Output a verbatim copy of the data, cut off after the line that contains "Given: Click the save".
--- DATA SUPPLIED Enclosed Below ---
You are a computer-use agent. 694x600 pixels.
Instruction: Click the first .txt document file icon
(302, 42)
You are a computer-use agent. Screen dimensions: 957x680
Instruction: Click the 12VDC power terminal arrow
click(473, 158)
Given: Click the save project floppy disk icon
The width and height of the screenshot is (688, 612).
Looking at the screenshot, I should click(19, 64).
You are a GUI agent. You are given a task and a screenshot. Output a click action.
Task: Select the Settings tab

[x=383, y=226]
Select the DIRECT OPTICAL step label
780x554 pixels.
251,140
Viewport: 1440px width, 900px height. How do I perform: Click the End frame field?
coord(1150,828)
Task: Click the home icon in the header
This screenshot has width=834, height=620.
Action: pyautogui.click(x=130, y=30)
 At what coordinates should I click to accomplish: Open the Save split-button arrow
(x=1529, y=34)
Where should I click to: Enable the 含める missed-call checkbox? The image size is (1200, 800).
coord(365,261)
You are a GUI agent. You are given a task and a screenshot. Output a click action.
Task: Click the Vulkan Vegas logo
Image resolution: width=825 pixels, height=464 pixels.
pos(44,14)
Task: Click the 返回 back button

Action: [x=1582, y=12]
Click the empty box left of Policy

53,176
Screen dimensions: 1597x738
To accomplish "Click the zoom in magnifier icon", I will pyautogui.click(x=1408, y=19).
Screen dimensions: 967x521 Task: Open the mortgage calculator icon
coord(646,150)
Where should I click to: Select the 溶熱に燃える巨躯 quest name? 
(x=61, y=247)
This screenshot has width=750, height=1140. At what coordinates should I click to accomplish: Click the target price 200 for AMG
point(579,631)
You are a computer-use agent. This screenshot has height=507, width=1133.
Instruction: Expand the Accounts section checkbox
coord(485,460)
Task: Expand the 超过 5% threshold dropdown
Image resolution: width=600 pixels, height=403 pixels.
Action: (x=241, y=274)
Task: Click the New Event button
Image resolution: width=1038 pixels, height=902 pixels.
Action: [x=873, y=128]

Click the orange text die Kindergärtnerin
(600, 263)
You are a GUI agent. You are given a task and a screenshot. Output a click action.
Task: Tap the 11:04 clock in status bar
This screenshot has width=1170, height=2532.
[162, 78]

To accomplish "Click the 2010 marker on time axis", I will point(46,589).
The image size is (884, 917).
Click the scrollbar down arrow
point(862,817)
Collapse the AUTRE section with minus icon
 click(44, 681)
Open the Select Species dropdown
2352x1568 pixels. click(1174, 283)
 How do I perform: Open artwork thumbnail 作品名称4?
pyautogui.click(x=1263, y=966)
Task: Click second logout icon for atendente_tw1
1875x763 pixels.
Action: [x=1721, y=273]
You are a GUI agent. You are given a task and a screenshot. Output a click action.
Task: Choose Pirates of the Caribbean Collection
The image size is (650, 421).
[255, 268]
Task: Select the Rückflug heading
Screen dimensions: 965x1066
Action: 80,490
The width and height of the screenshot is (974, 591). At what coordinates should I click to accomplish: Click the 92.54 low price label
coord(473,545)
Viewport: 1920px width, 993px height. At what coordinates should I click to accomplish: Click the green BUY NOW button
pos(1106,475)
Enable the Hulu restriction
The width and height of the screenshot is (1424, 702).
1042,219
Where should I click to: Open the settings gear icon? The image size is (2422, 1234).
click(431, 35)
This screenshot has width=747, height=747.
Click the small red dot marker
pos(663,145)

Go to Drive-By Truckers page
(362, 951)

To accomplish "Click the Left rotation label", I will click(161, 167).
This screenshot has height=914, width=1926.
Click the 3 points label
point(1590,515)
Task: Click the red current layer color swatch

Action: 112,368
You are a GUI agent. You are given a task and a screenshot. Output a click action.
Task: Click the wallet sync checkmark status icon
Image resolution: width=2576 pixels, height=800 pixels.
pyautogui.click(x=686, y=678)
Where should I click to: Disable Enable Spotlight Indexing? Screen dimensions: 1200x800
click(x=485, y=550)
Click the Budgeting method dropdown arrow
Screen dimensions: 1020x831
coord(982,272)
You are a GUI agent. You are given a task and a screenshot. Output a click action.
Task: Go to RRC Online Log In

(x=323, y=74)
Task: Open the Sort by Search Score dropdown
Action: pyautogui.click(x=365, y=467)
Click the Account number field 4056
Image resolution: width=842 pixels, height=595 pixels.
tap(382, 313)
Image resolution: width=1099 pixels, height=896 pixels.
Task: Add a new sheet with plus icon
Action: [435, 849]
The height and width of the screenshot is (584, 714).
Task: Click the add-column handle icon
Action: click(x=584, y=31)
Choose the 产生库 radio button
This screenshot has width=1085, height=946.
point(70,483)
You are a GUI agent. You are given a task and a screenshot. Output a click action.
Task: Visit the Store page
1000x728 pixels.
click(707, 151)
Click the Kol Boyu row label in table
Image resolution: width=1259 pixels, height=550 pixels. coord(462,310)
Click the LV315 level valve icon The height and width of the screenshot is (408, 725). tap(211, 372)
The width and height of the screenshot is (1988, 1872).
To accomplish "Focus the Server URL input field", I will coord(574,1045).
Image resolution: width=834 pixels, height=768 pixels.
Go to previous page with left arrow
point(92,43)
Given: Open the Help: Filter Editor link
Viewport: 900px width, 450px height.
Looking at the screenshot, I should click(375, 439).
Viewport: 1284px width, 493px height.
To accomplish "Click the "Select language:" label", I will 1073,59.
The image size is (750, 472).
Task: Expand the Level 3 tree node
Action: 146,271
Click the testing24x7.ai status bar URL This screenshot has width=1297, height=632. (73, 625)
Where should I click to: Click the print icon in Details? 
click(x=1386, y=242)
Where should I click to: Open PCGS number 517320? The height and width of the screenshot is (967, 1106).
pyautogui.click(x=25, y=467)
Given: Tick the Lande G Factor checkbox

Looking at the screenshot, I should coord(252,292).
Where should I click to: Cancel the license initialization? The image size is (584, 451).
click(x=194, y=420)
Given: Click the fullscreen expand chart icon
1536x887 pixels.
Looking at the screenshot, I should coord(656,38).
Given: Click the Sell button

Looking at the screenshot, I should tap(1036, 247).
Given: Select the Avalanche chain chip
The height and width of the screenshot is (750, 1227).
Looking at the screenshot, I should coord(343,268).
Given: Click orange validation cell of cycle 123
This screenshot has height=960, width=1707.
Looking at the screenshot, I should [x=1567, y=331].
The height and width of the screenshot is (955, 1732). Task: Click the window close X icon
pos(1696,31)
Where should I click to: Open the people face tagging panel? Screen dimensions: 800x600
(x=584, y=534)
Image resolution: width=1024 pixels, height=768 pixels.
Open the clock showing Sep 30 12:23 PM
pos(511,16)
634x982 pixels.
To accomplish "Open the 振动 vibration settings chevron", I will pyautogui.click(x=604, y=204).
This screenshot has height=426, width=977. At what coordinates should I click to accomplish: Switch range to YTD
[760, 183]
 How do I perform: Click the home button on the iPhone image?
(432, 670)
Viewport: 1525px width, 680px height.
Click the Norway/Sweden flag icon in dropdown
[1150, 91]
--- End of Enclosed DATA SUPPLIED ---
OUTPUT OF THE TASK →
You are a computer-use agent. 694x600 pixels.
Instruction: Click the first .txt document file icon
(302, 42)
You are a computer-use agent. Screen dimensions: 957x680
Instruction: Click the 12VDC power terminal arrow
click(473, 158)
Given: Click the save project floppy disk icon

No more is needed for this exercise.